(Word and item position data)
● ● ● ● ● ● ●

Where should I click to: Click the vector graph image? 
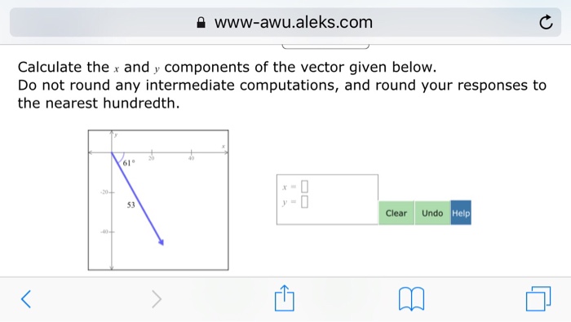coord(158,200)
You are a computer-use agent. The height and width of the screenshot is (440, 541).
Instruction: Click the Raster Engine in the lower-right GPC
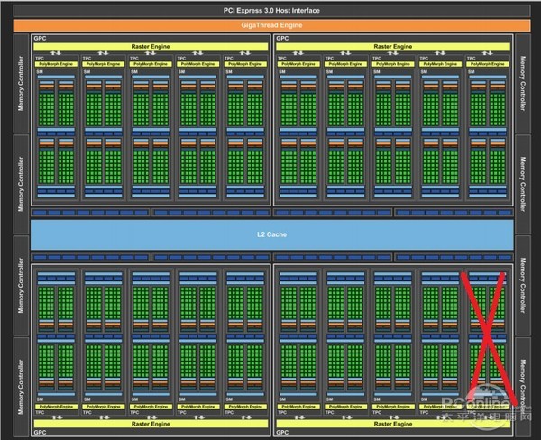pyautogui.click(x=392, y=422)
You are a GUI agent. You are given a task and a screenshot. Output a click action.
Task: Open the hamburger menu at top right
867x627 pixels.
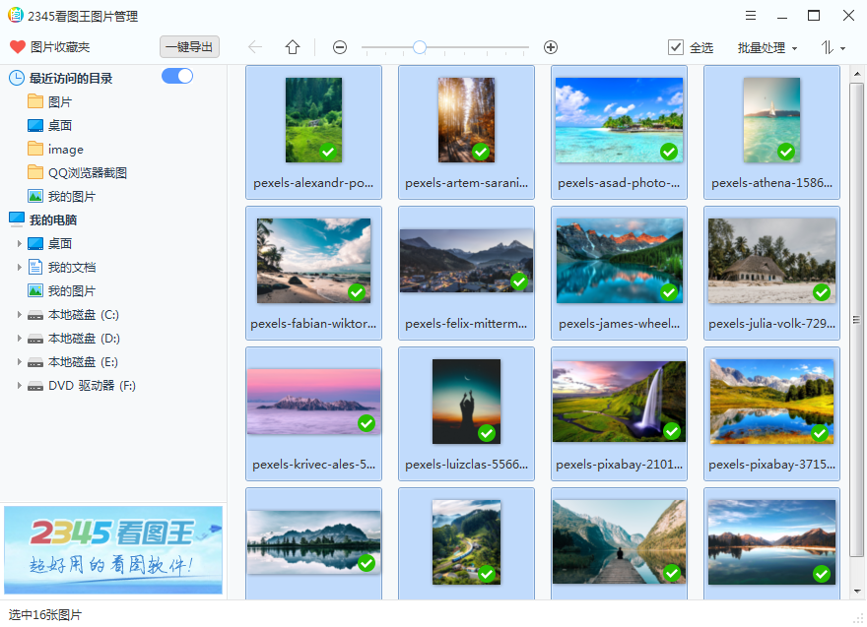pos(751,15)
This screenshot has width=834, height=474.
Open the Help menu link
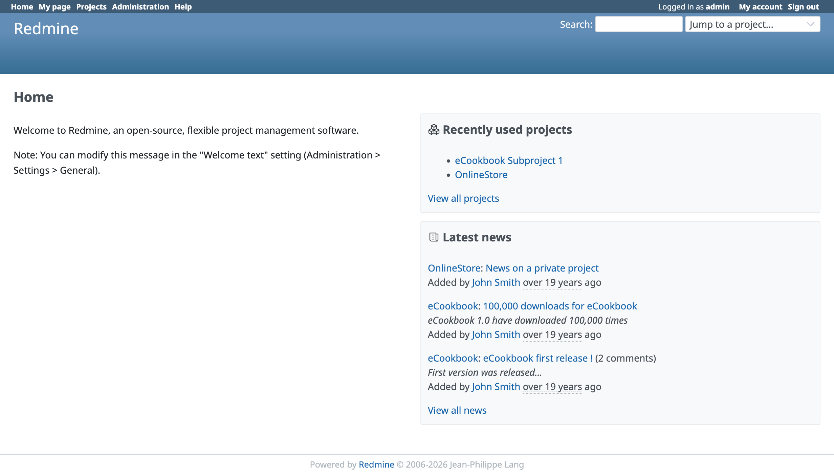183,7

● ● ● ● ● ● ●

Which lines of the records contain the string "right"? Return every one of them in full.

Instruction: Click the Raster Engine in the lower-right GPC
Task: Open the hamburger menu at top right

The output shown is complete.